Cheese beef bowl and Curse of dimensionality
こんにちは。100年ぶりです。
今回はタイトルのようにチーズ牛丼と次元の呪いについて書きます。
チー牛といえばTwitter世界では超有名な絵となりましたね。
それと次元の呪いっていう某界隈では最近奇しくもHotになった話題です。著者の人がまじで可哀想です。早く記事書いた会社は何かした方がいいと思う。
結局のところアチチな話題同士を結び付ければ私の書く意欲も掻き立てられるのではと思って書いてます。もう飽きてます。
結論を申し上げると、チー牛の絵ってハブ現象から考えると陰キャ顔クラスタのセントロイドを捉えた絵で注目すべき特徴量の選択が素晴らしいかも?、みたいな話。
オチがないことに気づいたので読むのはやめてください。知的好奇心がある人だけどうぞ。
思いつきなので雑なのは許して。あと本当に気にしてる人もいるとも思うからあんま人に使うなよ。
チー牛
これはもう教える必要性がないと思うけど、陰キャの特徴をつかんだ絵、ということで通ってると思います。
知らない人はググると一発で出てきます。
次元の呪い
これは数学スタートだと思うんだけど、私は機械学習とかの方しかわからないのでそっちで説明します。
ググって一発で出てくるのは、特徴量が増えると訓練に必要なデータ数が指数的に増加する、という感じで出てきます。
サクサクメロンパン問題とかも次元の呪いの一種です(個人的には球面集中現象も次元の呪いの一種って考え方なので包含関係だと思ってるんですけどどうなんでしょう)。
意味わからないと思うんですけど、下の記事がかなりわかりやすく説明してると思うので見てください。
https://mathwords.net/kyumensyutyugensho
要は次元が増えると球の表面割合がどんどん増加していき、高次元ではほぼほぼ表面となります。

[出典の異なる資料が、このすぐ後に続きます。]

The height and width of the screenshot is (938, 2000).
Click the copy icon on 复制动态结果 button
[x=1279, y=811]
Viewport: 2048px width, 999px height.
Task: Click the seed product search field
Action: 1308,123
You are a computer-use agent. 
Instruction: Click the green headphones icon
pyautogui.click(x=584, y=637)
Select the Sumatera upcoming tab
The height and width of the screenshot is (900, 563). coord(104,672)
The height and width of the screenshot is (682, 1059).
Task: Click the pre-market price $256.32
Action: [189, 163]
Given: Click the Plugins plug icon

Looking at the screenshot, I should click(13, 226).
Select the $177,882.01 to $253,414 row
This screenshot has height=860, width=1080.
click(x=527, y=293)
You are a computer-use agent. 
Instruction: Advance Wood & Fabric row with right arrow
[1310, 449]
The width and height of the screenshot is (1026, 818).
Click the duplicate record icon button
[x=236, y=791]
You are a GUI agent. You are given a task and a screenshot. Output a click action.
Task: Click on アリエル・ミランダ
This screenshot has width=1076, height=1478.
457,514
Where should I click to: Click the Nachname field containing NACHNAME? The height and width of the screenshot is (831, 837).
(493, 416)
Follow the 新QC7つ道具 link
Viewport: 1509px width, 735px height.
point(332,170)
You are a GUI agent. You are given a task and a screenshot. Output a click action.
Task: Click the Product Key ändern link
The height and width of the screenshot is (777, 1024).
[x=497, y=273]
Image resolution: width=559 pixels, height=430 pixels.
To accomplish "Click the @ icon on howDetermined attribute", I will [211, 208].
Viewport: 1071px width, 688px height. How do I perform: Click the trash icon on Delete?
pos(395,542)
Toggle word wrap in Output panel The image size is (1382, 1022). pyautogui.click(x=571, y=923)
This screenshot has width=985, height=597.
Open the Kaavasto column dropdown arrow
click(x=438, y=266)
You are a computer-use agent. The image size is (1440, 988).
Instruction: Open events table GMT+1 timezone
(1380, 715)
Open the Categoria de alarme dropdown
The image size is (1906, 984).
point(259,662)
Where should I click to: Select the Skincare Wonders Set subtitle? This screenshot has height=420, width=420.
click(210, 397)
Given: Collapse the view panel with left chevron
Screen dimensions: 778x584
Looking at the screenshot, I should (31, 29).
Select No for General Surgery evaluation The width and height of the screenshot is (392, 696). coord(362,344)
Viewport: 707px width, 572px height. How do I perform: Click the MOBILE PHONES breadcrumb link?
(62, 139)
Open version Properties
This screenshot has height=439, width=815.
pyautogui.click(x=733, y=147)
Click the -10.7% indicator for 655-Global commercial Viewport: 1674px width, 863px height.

メロンパンに置き換えると、メロンパンのうち「クッキー生地」を表面、「パン生地」を中身とすると、3次元程度ではクッキー生地は薄っぺらいですが、次元が増えるとほぼほぼクッキー生地のメロンパンになります。ある意味幸せな人もいるかもしれません。
また例としてハブ現象を挙げます。
これは次元が増えると多くのデータの付近に現れるデータが出現するという現象です。
わかりやすく言うと人間関係という超高次元空間においてセックスの経験人数が多い人は一握りってことです。
このようなサクサクメロンパン問題やハブ現象のように、次元の増加に伴いいろんなものが我々の感覚とズレていきます。
次元の増加で生じる感覚のズレや付きまとう不条理が次元の呪いです。
次元の呪いと平均顔
さて、ここでタイトルに近づいてきました。
みなさん平均顔って知ってますか?ググってみてください。
結構顔立ちが整った人が出てきます。超重なってる画像だから人によっては怖いと感じるかも?
このように人類の顔の平均を取ると整った顔が出力されるので、大勢の人が整った顔なのでは?という疑問が生まれると思います。だって平均を取った顔が整っているのだから。
まぁ結果から言うとそれは嘘で、先ほどの次元の呪いが関わってきます。
先ほど次元が増加するとメロンパンのほとんどがクッキー生地になるって話をしましたが、それと同じです。
顔も高次元な特徴量を持っているため、顔の分布のほとんどがクッキー生地側になります。これで平均を取ると、パン生地(中心部分)の顔になり、整った顔立ちになるというわけです(つまり整った顔の人はパン生地部分であり、あまりいない)。
ハブ現象とチー牛
最後の章?です。華麗にブログタイトルの回収です。
ハブ現象の説明はセックスの経験人数で例えましたが、実際にデータの傾向をつかむ際にハブという存在(経験人数が超多い人)は邪魔です。
例えば商品がどのような人に売れているかをデータから傾向をつかみたい場合(クラスタリング)、データの近さで計算するのですが、ハブのせいでハブを中心とした傾向ができてしまい、結果として何もわからないということになります。
つまり高次元のデータ傾向をつかむ上でハブは邪魔になります。
ここで颯爽と登場するのがチー牛です。
このチー牛顔は顔という高次元空間における陰キャという顔の傾向の中心足り得る特徴を持っている可能性があります。
つまり、チー牛の特徴量選択を組み込んだデータ傾向の獲得により、傾向をつかむ精度が向上するかもしれません。
ヤリチンに対するチー牛という可能性を感じた。
おわりに
まじでしょうもないこと書いてしまった。